Josephine Tomic

Personal information
- Full name: Josephine Mills Bobridge
- Nickname: Josie
- Born: 9 June 1989 (age 36) Subiaco, Western Australia
- Height: 175 cm (5 ft 9 in)

Team information
- Discipline: Track - Team Pursuit
- Role: Rider
- Rider type: Endurance

Amateur team
- Northern Districts Cycle Club

Professional team
- Lotto-Belisol Ladies Team

Medal record
Representing Australia
Women's track cycling
World Championships
| Gold medal – first place | 2009 Pruszków | Omnium |
| Gold medal – first place | 2010 Ballerup | Team Pursuit |
| Silver medal – second place | 2012 Melbourne | Team pursuit |
| Bronze medal – third place | 2009 Pruszków | Team Pursuit |

= Josie Tomic =

Australian cyclist

Josephine Tomic (born 9 June 1989) is a former Australian track cyclist. She was selected to represent Australia at the 2012 Summer Olympics in the Team Pursuit.

==Personal==
Nicknamed Josie, Tomic was born on 9 June 1989 in Subiaco, Western Australia. She attended North Perth Primary School, Como Primary School and Perth College. She started at Murdoch University in 2008 and was enrolled as of 2012, and was pursuing a Bachelor of Primary Education.

==Cycling==
Tomic is a road and track cyclist specialising in the team pursuit event. She started road cycling when she was fourteen years old.
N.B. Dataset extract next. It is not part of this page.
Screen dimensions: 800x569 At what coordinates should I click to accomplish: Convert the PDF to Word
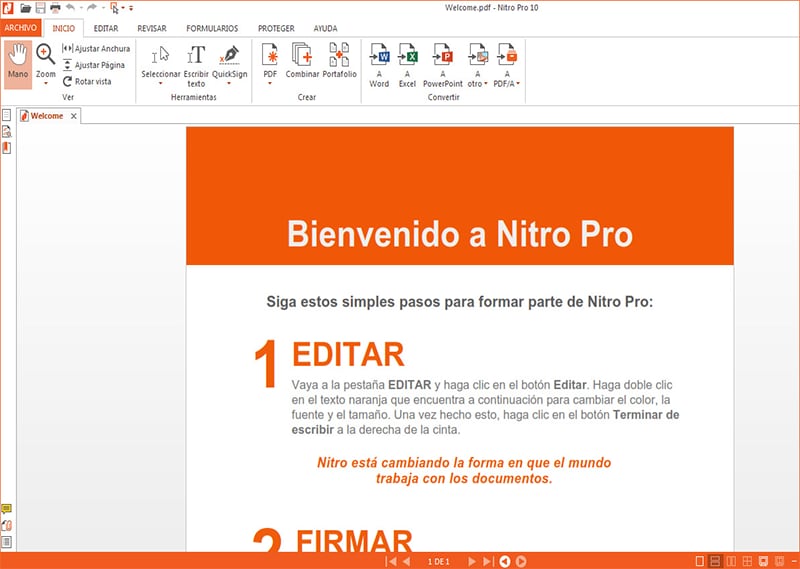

She represented her country for the first time only a year later in 2004, competing in the Oceania championships. She won 5 national titles in the under 17 category between 2004 and 2005, and added an under 19 title to her palmarès in 2007. She has been coached by Gary Sutton since 2005. She is also coached by Darryl Benson. Her primary training base is in Adelaide, with a secondary training base in Perth, Western Australia. She is a member of Northern Districts Cycle Club. She is a member of the professional cycling team Team Jayco-AIS. She has a cycling scholarship with Western Australian Institute of Sport and Australian Institute of Sport.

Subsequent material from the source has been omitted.